Freitag, 1. April 2011

April, April

Wenn man sich das Treiben der kleinen Persönlichkeiten in großen Ämtern von Politik und Wirtschaft so anschaut, möchte man meinen, unsere Gesellschaft verliere sukzessive alle ihr einstmals zur Grundlage gemachten Werte. Die Hemmschwelle, aus schamlosem Opportunismus heute das eine und morgen das andere zu sagen, sinkt bedenklich, und Verbindlichkeit wird mehr und mehr zu einer Verhaltensnorm für altmodische Trottel, die sich den angeblich täglich wechselnden Erfordernissen nicht rückgratlos anzupassen imstande (oder willens) sind. Je offensichtlicher das System aus Gier und Eitelkeit versagt, desto großmäuliger geriert es sich, und die anmaßend behauptete Unfehlbarkeit seiner Träger nimmt im gleichen Maße zu wie ihre immer schlechter kaschierte menschliche Insuffizienz. Es wird gelogen, verdrängt, verteidigt und zur Not auch diffamiert.
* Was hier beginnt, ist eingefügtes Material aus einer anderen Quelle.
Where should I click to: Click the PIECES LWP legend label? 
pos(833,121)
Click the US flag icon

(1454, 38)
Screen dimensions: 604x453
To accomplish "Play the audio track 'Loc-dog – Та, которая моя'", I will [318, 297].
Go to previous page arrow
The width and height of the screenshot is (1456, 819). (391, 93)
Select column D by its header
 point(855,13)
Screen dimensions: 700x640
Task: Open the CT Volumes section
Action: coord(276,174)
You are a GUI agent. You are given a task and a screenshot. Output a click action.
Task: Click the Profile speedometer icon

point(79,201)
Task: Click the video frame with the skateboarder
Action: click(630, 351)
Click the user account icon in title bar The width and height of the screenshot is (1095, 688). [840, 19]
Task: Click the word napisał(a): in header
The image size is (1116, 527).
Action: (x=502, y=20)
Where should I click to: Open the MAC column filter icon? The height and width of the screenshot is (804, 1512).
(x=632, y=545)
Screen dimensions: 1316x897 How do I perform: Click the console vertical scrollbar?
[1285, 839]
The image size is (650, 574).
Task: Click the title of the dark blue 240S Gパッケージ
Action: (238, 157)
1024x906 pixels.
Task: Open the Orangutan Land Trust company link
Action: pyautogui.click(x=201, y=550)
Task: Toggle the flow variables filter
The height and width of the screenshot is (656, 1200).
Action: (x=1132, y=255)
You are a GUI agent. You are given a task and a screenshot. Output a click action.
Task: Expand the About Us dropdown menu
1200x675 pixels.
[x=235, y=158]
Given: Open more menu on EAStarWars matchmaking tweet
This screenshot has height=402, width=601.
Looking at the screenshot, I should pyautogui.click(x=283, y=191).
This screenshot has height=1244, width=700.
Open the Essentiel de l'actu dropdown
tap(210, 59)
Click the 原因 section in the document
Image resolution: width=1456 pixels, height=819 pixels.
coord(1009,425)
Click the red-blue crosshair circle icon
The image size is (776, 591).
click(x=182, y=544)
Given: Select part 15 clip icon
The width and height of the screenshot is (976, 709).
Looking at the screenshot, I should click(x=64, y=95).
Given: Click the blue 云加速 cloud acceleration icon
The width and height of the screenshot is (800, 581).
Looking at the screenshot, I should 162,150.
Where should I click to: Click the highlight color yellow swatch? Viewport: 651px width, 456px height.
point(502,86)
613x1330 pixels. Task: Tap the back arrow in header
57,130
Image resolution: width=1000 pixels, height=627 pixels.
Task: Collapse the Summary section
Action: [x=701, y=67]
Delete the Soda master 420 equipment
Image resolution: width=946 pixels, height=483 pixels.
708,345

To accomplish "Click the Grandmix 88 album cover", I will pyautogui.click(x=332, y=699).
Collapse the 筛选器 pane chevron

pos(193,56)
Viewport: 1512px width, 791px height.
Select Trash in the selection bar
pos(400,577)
Kurz: Für viele scheint jeder Tag der erste April zu sein, an dem man bedenkenlos alles behaupten und alles versprechen kann, um es dann, als sei es ein lustiger Scherz, ein kleines Versehen oder schlechterdings gar nicht so gemeint gewesen, wieder zurückzunehmen. Immer öfter erlebe auch ich, daß im geschäftlichen Bereich Versprechungen gemacht und Projekte in Aussicht gestellt werden, die von Anfang an unrealistisch waren. Es gilt nicht mehr als schlimm, sich über Vereinbarungen und Regeln hinwegzusetzen, Zahlungsfristen zu überschreiten oder Aufträge zurückzuziehen, nachdem man das Konzept abgegriffen hat.

All das empfinde ich als sehr abstoßend, und ich frage mich, ob solche Dampfplauderer sich in ihrer Substanzlosigkeit und Unverbindlichkeit wirklich wohlfühlen. Verläßlichkeit und Regeln braucht man schließlich nicht nur, damit das System menschlichen Zusammenlebens an sich funktioniert, sondern doch auch für sich selbst und jenen inneren Halt, den man im Opportunismus gewiß nie findet.

In diesem Sinne - fröhlichen 1. April! Ich hoffe, ab morgen steht wieder jeder zu dem, was er sagt.